## Instructions to follow:
Copy out the records below word for word, changing nothing.

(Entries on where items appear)
'''

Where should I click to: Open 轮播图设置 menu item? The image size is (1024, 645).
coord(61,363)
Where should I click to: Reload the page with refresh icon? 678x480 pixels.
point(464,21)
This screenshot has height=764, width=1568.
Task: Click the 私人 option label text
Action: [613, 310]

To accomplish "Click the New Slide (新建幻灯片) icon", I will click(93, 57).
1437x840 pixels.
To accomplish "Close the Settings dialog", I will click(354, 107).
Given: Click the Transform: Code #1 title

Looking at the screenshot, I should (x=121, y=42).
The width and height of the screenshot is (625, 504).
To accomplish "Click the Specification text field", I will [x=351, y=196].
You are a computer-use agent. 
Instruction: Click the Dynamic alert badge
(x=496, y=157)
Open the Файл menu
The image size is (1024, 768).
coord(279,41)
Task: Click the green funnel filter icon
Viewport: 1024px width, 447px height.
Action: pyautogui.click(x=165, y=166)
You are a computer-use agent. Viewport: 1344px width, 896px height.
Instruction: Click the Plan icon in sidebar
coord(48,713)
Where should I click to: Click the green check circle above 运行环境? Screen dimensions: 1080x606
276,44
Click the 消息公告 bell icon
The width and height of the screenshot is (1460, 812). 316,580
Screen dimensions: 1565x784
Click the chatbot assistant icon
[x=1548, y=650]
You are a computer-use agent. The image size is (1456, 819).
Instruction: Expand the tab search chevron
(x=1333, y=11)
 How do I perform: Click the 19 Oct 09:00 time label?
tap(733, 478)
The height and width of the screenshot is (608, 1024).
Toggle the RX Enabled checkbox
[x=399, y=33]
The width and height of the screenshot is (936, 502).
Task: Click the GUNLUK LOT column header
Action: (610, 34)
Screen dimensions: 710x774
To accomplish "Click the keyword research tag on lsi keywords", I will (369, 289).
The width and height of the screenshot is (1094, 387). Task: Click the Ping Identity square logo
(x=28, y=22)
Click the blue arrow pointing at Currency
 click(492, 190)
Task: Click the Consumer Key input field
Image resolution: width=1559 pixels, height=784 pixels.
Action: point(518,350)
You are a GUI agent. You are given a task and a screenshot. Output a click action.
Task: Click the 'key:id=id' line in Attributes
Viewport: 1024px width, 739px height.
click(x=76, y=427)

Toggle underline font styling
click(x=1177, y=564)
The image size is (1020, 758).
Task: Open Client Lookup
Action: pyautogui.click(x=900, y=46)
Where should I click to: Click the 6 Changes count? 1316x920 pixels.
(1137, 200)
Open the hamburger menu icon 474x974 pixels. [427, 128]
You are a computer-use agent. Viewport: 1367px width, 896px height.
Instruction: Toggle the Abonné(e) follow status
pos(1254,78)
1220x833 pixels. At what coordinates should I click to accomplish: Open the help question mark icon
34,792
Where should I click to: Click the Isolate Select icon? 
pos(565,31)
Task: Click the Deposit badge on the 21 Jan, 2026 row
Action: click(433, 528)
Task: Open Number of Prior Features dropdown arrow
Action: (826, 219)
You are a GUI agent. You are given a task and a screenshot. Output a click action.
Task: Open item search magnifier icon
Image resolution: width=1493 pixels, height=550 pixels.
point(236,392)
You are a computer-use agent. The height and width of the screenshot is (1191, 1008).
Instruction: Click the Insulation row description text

'''

## Solution to this exercise:
Where should I click to: Open 轮播图设置 menu item? The image size is (1024, 645).
coord(61,363)
Where should I click to: Reload the page with refresh icon? 678x480 pixels.
point(464,21)
This screenshot has height=764, width=1568.
Task: Click the 私人 option label text
Action: [613, 310]

To accomplish "Click the New Slide (新建幻灯片) icon", I will click(93, 57).
1437x840 pixels.
To accomplish "Close the Settings dialog", I will click(354, 107).
Given: Click the Transform: Code #1 title

Looking at the screenshot, I should (x=121, y=42).
The width and height of the screenshot is (625, 504).
To accomplish "Click the Specification text field", I will [x=351, y=196].
You are a computer-use agent. 
Instruction: Click the Dynamic alert badge
(x=496, y=157)
Open the Файл menu
The image size is (1024, 768).
coord(279,41)
Task: Click the green funnel filter icon
Viewport: 1024px width, 447px height.
Action: pyautogui.click(x=165, y=166)
You are a computer-use agent. Viewport: 1344px width, 896px height.
Instruction: Click the Plan icon in sidebar
coord(48,713)
Where should I click to: Click the green check circle above 运行环境? Screen dimensions: 1080x606
276,44
Click the 消息公告 bell icon
The width and height of the screenshot is (1460, 812). 316,580
Screen dimensions: 1565x784
Click the chatbot assistant icon
[x=1548, y=650]
You are a computer-use agent. The image size is (1456, 819).
Instruction: Expand the tab search chevron
(x=1333, y=11)
 How do I perform: Click the 19 Oct 09:00 time label?
tap(733, 478)
The height and width of the screenshot is (608, 1024).
Toggle the RX Enabled checkbox
[x=399, y=33]
The width and height of the screenshot is (936, 502).
Task: Click the GUNLUK LOT column header
Action: (610, 34)
Screen dimensions: 710x774
To accomplish "Click the keyword research tag on lsi keywords", I will (369, 289).
The width and height of the screenshot is (1094, 387). Task: Click the Ping Identity square logo
(x=28, y=22)
Click the blue arrow pointing at Currency
 click(492, 190)
Task: Click the Consumer Key input field
Image resolution: width=1559 pixels, height=784 pixels.
Action: point(518,350)
You are a GUI agent. You are given a task and a screenshot. Output a click action.
Task: Click the 'key:id=id' line in Attributes
Viewport: 1024px width, 739px height.
click(x=76, y=427)

Toggle underline font styling
click(x=1177, y=564)
The image size is (1020, 758).
Task: Open Client Lookup
Action: pyautogui.click(x=900, y=46)
Where should I click to: Click the 6 Changes count? 1316x920 pixels.
(1137, 200)
Open the hamburger menu icon 474x974 pixels. [427, 128]
You are a computer-use agent. Viewport: 1367px width, 896px height.
Instruction: Toggle the Abonné(e) follow status
pos(1254,78)
1220x833 pixels. At what coordinates should I click to accomplish: Open the help question mark icon
34,792
Where should I click to: Click the Isolate Select icon? 
pos(565,31)
Task: Click the Deposit badge on the 21 Jan, 2026 row
Action: click(433, 528)
Task: Open Number of Prior Features dropdown arrow
Action: (826, 219)
You are a GUI agent. You are given a task and a screenshot. Output a click action.
Task: Open item search magnifier icon
Image resolution: width=1493 pixels, height=550 pixels.
point(236,392)
You are a computer-use agent. The height and width of the screenshot is (1191, 1008).
Instruction: Click the Insulation row description text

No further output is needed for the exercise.